Without going into the danger that it poses (because now AIs are free, but tomorrow they may take them away from us at a stroke and turn them into a paid product even for the most basic tasks), the researchers they point out that, if someone uses AI in their daily life for all types of tasks, that person runs the risk of seeing their capabilities erode to the point of creating a dependency on the system because they do not know how to do anything without it.

with head. This study, like many others, is not a criticism of artificial intelligence. As we have once said, it is just another tool, but you have to have criteria when using it. As the researchers point out, performance and interest are not the same in the case of someone who uses AI as a quick response as in the case of someone who just wants a concept explained to them.

What they are clear about is that their observations, apart from those of other studies, should serve as a basis when designing how to integrate chatbots into educational programs. Because we are already seeing that there are countries and institutions that are integrating AI into classrooms and the conclusion of the study is that the analytical and creative thinking that we develop during youth is vital in adulthood.

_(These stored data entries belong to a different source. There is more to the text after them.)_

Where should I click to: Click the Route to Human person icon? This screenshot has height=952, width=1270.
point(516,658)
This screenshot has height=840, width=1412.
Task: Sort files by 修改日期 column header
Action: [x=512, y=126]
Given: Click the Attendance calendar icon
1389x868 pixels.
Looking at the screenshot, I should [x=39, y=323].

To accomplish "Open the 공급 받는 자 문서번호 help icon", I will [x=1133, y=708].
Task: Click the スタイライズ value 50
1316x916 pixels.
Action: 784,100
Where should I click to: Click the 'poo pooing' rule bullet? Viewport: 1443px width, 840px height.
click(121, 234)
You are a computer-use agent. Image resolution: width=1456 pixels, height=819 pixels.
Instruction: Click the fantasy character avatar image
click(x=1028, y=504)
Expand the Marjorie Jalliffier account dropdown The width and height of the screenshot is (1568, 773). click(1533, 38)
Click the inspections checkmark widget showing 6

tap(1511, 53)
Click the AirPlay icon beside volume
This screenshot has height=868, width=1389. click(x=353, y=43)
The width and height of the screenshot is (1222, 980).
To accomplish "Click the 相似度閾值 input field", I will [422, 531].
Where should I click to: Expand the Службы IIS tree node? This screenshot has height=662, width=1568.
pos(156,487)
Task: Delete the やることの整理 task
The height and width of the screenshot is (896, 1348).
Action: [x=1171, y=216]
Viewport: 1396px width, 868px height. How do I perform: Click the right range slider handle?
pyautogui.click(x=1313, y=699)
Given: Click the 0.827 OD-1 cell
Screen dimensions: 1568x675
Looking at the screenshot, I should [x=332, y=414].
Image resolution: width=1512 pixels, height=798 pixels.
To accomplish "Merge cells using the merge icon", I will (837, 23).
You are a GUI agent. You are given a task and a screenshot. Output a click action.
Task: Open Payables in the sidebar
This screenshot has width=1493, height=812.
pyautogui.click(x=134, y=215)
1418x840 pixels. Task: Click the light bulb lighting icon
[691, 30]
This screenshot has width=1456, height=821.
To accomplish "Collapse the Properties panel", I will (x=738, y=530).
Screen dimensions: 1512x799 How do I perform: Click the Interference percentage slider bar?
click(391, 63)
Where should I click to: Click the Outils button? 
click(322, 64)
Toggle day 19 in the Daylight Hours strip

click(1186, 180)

“Practice makes you better, and that is precisely what AI will take away from you. We will have a generation of students and people who will not know what they are capable of, and then that will hurt both innovation and human creativity” – Rachit Dubey, computational cognitive scientist at the University of California

fast food. I commented at the beginning that short videos were also affecting us and it was not a toast to the Sun. It has a lot to do with the use of AI to obtain easy answers because the bottom line is the same: not having to think. It is something related to the concept of “brain rot” and the trap of dopamine, creating that dependency.

In the case of short videos with slop and empty content, another implication is that little by little they break our attention span. That is why videos on YouTube The aim is to hook you from the beginningthe songs are getting shorter and have choruses that fit into the 15 seconds of an Instagram story, microdramas are the order of the day and when you start watching a movie that is not releasing dopamine, not even five minutes pass until you pick up your phone.

It’s up to us to let the frog stew until it’s cooked… or if it jumps out of the pot.